Material to process start
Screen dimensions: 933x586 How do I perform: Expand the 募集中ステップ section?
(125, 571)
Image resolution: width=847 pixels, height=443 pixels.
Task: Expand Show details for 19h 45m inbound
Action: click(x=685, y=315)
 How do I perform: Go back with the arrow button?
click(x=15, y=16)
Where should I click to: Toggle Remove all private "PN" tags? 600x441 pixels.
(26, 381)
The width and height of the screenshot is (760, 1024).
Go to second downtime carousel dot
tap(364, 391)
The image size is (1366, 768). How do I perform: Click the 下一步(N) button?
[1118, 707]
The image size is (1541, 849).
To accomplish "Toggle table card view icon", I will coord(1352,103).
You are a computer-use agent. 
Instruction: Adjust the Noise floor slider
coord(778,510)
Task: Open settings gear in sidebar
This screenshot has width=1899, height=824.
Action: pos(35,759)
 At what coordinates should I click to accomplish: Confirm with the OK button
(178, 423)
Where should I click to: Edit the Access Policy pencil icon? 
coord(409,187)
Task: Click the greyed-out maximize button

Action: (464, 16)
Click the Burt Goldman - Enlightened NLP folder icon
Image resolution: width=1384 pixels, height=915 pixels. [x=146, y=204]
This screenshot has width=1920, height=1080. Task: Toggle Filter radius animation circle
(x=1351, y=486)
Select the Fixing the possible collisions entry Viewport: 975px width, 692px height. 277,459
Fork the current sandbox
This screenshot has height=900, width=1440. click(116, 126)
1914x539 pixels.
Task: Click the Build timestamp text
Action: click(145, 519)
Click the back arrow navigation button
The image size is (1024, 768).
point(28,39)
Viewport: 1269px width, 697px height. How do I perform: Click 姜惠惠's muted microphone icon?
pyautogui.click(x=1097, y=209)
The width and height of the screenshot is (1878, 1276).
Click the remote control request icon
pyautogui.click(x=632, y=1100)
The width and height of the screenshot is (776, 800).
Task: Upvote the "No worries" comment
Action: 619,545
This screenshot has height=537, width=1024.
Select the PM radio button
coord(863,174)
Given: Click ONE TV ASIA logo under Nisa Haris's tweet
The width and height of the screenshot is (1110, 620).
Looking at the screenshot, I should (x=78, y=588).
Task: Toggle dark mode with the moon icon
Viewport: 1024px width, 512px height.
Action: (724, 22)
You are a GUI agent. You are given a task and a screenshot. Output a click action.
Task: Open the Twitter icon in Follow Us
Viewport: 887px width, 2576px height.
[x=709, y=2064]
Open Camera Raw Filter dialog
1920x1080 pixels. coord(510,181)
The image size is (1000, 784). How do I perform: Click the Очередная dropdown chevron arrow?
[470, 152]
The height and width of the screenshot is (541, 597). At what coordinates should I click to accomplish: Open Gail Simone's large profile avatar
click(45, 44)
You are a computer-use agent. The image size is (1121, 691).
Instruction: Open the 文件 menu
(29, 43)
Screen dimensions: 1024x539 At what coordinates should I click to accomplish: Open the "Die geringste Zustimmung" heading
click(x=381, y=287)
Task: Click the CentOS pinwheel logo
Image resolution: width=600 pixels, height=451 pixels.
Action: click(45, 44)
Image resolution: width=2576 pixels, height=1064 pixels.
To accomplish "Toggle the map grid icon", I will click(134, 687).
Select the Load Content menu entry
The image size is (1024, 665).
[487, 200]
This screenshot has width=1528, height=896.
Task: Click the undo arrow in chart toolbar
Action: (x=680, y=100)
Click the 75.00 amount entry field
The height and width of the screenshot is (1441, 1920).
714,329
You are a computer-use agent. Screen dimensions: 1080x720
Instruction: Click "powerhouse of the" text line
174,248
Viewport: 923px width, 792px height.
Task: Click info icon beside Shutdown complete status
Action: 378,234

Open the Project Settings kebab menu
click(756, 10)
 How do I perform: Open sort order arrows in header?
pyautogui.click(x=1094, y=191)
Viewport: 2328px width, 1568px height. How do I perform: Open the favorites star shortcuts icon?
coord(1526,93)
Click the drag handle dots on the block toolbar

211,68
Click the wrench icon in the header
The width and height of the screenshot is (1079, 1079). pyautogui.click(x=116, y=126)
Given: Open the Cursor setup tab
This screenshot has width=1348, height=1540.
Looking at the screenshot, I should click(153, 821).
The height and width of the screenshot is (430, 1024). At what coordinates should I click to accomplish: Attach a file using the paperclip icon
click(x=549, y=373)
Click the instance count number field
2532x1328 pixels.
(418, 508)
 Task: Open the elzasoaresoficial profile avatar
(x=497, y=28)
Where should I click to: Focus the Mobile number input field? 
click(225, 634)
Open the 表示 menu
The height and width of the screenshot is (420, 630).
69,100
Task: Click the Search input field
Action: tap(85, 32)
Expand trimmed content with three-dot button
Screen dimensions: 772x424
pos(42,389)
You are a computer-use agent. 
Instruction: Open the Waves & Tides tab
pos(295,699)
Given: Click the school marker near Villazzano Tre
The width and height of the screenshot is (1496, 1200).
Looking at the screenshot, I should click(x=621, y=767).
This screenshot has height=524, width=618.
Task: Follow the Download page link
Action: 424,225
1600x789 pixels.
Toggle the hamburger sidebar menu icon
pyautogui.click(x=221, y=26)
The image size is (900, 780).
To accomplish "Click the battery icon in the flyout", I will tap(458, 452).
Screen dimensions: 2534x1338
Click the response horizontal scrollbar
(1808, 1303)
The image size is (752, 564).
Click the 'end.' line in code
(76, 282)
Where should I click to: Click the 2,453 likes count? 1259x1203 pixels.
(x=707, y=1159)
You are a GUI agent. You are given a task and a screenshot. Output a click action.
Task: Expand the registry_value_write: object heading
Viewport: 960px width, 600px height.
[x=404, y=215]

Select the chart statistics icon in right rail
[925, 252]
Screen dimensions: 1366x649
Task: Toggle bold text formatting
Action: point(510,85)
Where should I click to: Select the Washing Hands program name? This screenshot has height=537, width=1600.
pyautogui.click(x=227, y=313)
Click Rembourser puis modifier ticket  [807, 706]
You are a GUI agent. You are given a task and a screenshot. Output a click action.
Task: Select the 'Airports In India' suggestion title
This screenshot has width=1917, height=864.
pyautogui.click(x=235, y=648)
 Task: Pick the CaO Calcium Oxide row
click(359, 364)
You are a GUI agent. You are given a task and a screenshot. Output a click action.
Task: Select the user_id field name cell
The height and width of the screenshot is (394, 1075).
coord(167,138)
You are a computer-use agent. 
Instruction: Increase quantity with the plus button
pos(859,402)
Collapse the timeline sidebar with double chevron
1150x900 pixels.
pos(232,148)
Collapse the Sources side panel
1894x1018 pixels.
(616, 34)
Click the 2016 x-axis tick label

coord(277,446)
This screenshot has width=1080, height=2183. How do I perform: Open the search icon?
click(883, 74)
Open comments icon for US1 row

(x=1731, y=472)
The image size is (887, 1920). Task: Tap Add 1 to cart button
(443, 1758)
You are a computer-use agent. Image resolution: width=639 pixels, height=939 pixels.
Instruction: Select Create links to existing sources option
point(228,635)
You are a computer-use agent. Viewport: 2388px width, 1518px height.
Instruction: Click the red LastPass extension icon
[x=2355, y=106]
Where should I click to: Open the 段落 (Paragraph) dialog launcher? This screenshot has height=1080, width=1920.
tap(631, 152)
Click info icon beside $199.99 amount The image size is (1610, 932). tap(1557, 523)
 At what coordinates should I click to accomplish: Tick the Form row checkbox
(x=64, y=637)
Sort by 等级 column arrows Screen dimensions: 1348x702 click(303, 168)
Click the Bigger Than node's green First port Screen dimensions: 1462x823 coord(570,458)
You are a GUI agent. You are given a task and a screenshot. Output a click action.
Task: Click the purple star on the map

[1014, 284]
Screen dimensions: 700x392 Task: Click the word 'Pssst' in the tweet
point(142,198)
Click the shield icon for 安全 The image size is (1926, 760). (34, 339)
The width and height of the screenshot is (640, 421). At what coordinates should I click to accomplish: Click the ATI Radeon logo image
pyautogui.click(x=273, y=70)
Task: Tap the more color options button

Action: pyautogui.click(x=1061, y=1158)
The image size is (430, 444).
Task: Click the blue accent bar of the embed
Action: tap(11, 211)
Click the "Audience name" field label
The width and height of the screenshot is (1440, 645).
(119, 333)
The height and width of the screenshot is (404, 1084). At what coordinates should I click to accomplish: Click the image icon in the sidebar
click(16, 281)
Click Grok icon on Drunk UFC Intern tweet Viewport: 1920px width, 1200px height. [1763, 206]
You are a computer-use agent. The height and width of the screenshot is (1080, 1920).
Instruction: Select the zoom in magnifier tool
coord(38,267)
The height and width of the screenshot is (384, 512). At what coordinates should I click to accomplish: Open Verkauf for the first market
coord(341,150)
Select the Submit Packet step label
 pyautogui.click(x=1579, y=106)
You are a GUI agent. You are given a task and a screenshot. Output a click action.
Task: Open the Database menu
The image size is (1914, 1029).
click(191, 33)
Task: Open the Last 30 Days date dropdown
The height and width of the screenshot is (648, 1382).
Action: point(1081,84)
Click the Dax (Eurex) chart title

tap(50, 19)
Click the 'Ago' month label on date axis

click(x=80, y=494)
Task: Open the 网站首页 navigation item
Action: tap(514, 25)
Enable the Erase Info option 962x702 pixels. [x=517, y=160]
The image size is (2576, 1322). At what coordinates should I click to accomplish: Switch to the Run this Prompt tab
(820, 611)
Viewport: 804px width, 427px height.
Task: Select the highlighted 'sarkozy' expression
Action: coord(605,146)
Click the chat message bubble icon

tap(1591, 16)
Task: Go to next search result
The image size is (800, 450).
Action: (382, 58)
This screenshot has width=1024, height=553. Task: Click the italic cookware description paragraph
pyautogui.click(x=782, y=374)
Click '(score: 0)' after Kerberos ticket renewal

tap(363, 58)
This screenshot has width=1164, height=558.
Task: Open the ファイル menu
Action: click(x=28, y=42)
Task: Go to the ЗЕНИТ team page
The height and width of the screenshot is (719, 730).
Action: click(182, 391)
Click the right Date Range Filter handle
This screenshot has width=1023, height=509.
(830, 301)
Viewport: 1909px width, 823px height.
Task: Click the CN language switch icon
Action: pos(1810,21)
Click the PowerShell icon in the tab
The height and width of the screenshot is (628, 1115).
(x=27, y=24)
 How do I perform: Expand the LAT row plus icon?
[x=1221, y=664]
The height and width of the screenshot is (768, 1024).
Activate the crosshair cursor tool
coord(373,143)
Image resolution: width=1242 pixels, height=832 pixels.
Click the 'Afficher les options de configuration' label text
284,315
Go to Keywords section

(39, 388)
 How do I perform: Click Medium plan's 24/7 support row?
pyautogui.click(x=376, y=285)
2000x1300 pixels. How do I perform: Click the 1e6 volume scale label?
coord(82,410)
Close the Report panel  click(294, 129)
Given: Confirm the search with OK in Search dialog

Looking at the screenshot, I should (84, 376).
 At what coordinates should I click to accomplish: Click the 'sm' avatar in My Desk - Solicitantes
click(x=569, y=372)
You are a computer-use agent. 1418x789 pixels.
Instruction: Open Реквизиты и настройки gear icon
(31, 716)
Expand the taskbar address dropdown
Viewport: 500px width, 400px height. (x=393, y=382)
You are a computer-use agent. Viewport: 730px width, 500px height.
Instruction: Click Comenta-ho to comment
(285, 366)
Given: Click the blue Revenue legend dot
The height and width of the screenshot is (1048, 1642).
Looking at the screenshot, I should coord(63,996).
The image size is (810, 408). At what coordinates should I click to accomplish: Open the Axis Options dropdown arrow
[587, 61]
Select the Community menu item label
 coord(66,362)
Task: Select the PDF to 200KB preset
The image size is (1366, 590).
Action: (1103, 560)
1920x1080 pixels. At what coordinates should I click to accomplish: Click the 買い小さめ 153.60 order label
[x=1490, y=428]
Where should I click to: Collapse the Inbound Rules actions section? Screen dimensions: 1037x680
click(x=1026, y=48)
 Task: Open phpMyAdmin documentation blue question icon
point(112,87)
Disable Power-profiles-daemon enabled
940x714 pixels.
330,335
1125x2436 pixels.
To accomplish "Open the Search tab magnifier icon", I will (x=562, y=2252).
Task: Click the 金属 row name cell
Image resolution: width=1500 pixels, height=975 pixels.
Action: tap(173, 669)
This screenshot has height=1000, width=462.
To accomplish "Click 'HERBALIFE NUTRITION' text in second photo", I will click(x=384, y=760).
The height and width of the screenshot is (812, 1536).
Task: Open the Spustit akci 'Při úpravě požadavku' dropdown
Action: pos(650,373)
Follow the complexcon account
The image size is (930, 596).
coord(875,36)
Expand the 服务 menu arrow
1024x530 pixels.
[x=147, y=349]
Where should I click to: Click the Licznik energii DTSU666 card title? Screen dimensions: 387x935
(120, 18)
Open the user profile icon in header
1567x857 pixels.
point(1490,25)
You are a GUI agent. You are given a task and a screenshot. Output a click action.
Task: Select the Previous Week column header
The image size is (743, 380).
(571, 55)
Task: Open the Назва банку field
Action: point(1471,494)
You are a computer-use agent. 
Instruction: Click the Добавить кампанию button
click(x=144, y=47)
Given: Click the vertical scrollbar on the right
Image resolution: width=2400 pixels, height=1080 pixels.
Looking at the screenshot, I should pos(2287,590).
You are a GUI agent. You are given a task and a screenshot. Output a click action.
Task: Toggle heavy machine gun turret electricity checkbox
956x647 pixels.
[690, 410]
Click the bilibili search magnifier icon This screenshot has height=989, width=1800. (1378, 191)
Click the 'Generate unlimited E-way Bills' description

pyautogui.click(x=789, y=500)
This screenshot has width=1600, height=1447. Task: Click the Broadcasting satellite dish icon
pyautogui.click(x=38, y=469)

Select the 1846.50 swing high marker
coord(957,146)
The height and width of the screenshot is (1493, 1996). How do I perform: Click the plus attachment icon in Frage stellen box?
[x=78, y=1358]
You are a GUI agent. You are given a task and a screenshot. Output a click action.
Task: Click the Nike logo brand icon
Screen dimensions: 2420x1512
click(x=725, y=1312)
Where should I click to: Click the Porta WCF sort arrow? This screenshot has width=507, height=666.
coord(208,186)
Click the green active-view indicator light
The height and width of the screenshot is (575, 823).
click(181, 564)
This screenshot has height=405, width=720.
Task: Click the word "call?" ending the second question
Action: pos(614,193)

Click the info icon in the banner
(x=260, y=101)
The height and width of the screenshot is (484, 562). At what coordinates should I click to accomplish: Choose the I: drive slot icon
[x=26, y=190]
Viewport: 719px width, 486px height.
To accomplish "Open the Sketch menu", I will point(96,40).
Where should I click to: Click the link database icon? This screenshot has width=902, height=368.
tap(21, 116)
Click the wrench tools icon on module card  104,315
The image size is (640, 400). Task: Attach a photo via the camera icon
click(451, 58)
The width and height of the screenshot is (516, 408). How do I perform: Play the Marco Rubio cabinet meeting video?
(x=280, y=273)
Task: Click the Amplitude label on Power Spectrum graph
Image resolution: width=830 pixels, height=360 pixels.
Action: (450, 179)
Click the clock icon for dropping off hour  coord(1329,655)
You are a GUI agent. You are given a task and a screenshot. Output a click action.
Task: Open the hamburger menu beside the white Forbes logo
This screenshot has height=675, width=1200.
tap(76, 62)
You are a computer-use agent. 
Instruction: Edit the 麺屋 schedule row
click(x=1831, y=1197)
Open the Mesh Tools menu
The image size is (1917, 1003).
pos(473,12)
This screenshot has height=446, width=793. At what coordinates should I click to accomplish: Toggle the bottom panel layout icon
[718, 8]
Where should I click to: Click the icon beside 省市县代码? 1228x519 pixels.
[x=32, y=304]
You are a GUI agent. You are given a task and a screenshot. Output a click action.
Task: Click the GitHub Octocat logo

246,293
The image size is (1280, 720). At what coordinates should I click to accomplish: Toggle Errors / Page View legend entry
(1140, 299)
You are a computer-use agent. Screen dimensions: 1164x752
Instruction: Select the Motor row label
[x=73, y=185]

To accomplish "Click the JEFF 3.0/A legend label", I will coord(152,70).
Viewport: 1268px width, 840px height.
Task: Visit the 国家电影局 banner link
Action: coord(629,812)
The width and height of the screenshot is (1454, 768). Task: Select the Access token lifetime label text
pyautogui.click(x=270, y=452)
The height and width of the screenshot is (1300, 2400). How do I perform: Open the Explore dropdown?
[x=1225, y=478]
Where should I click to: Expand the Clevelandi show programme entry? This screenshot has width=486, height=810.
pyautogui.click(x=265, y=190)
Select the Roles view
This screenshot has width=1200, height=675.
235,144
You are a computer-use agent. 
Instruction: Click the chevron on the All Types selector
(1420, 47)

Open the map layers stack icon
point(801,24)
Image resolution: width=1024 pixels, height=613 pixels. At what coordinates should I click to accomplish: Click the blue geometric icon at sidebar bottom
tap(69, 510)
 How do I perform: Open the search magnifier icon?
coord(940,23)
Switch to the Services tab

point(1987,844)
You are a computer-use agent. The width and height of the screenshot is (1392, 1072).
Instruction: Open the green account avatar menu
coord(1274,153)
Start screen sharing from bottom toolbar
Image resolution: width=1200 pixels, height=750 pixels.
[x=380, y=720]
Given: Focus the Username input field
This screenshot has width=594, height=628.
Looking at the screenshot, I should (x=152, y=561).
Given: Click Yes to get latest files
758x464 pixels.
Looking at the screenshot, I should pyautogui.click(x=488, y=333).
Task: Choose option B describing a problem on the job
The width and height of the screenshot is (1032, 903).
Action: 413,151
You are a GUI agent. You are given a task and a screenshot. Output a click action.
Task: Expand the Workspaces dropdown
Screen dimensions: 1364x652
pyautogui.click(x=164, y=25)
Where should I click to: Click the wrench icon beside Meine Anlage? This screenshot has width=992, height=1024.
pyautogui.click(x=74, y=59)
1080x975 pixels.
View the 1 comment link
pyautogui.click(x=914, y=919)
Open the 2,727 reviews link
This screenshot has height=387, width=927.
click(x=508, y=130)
Material to process end
(Work to be completed) Count the lines in the records above that contain the string "tweet", treating uppercase and lowercase as different. Reply with the number only.

(Solution to this task) 3